Even at a distance, airplane crashes represent a kind of cultural calamity, a shared trauma that resonates in a way that few other events do.
Susan Sontag once wrote about the aesthetics of destruction, and the “peculiar beauties to be found in wreaking havoc, in making a mess.” Even at a distance, airplane crashes represent a kind of cultural calamity, a shared trauma that resonates in a way that few other events do. They are also full of narrative possibility, are, in fact, an endless source of stories: The passenger who missed the flight. The pilot who called in sick. The businessman who boarded early on standby. Rare as they are, airplane crashes continue to fascinate because each of us understands, if only intuitively, the miracle of flight itself. The dream of Icarus became our reality, but nestled within such modern confidence remains ancient fears, doubts, superstitions, and humankind’s utter defiance of the gods: we were not meant to fly, and yet fly we do.
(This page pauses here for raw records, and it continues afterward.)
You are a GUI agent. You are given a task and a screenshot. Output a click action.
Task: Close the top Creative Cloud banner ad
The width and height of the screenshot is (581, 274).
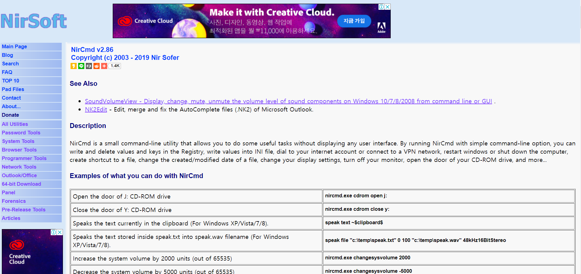coord(387,7)
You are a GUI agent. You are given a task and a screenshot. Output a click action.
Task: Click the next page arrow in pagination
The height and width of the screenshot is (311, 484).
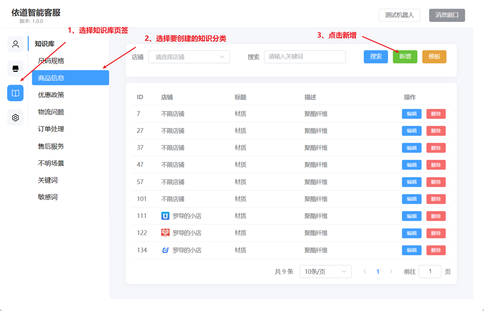pyautogui.click(x=391, y=271)
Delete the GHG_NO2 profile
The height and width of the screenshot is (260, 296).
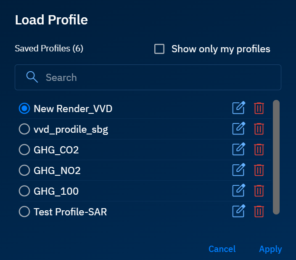[259, 170]
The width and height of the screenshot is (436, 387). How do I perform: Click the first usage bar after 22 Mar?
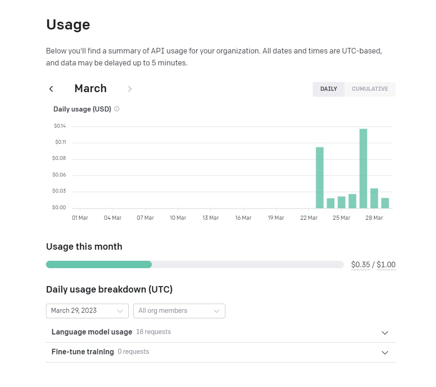click(x=320, y=177)
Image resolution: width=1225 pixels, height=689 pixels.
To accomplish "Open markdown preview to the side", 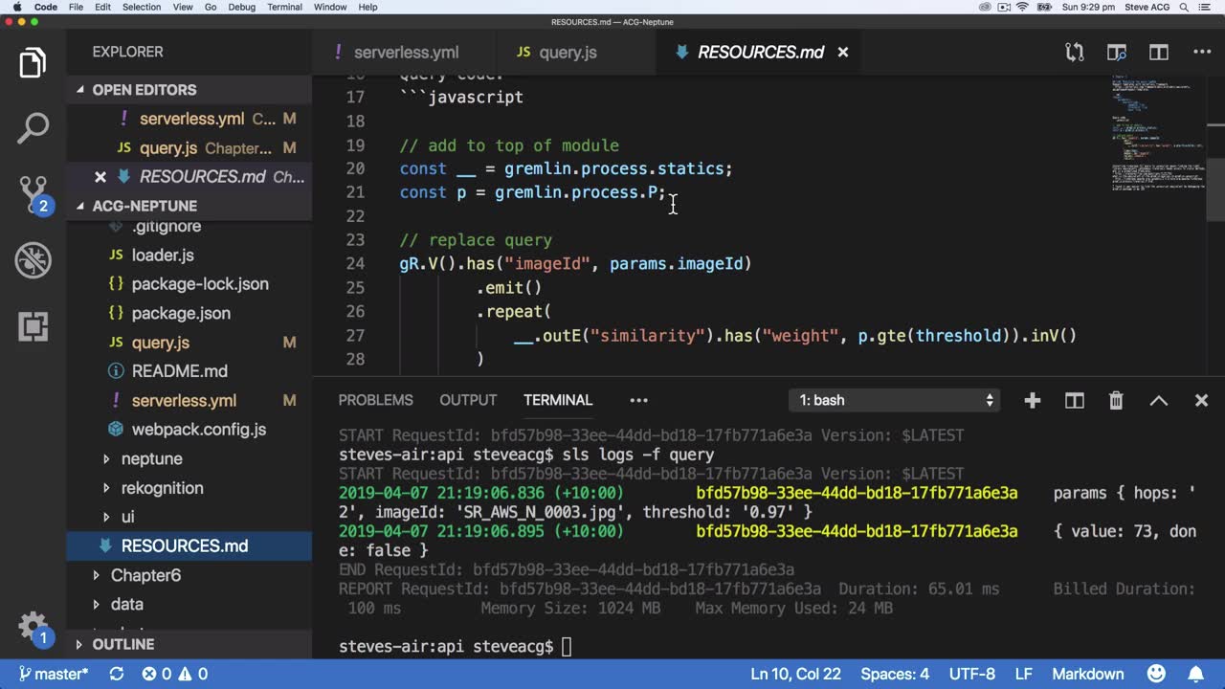I will click(x=1116, y=53).
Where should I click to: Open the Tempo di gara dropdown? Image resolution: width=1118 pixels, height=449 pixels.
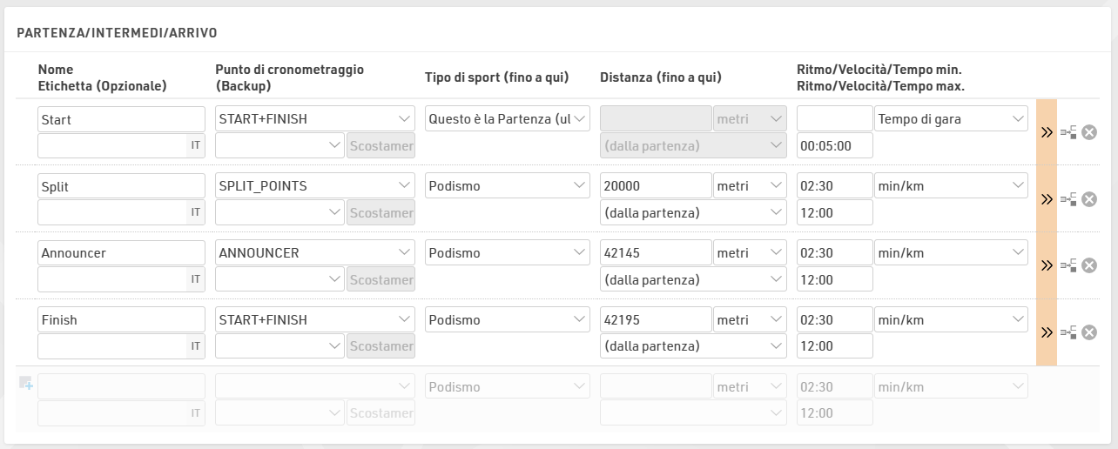tap(952, 119)
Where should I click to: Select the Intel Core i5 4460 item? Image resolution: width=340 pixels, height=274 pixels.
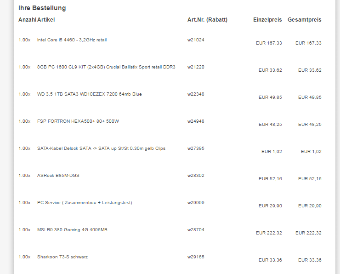click(72, 40)
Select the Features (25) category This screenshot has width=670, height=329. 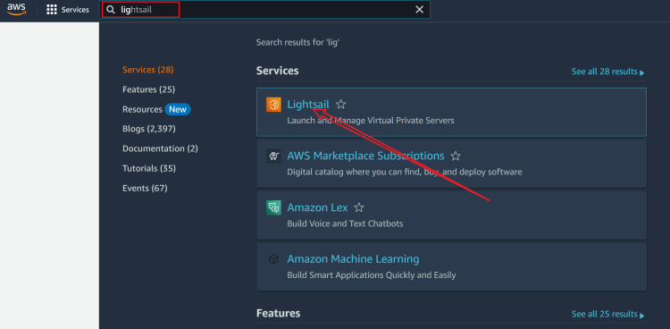pos(148,89)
In the end, I have no answers about why three similar books came out in the same year. I trust that, like I did, Napolitano and Curtis spent years honing their craft. I’m sure they felt confident that they too had stumbled upon unique stories to tell. And of course, the three books are far more different than they are alike. Each reflects the writer’s unique imagination, voice, style and sensibility. Toward the end of my novel, Erin Geraghty says: “The most extraordinary thing did happen to me, but it wasn’t falling from an airplane. The extraordinary thing was walking through this life.” Perhaps the miracle of the sole survivor story is not about one person beating the odds. Rather, it reveals dramatically the ineffable mystery of arrival, of any one of us being alive and present at this moment in time. And we don’t need plane crashes for that.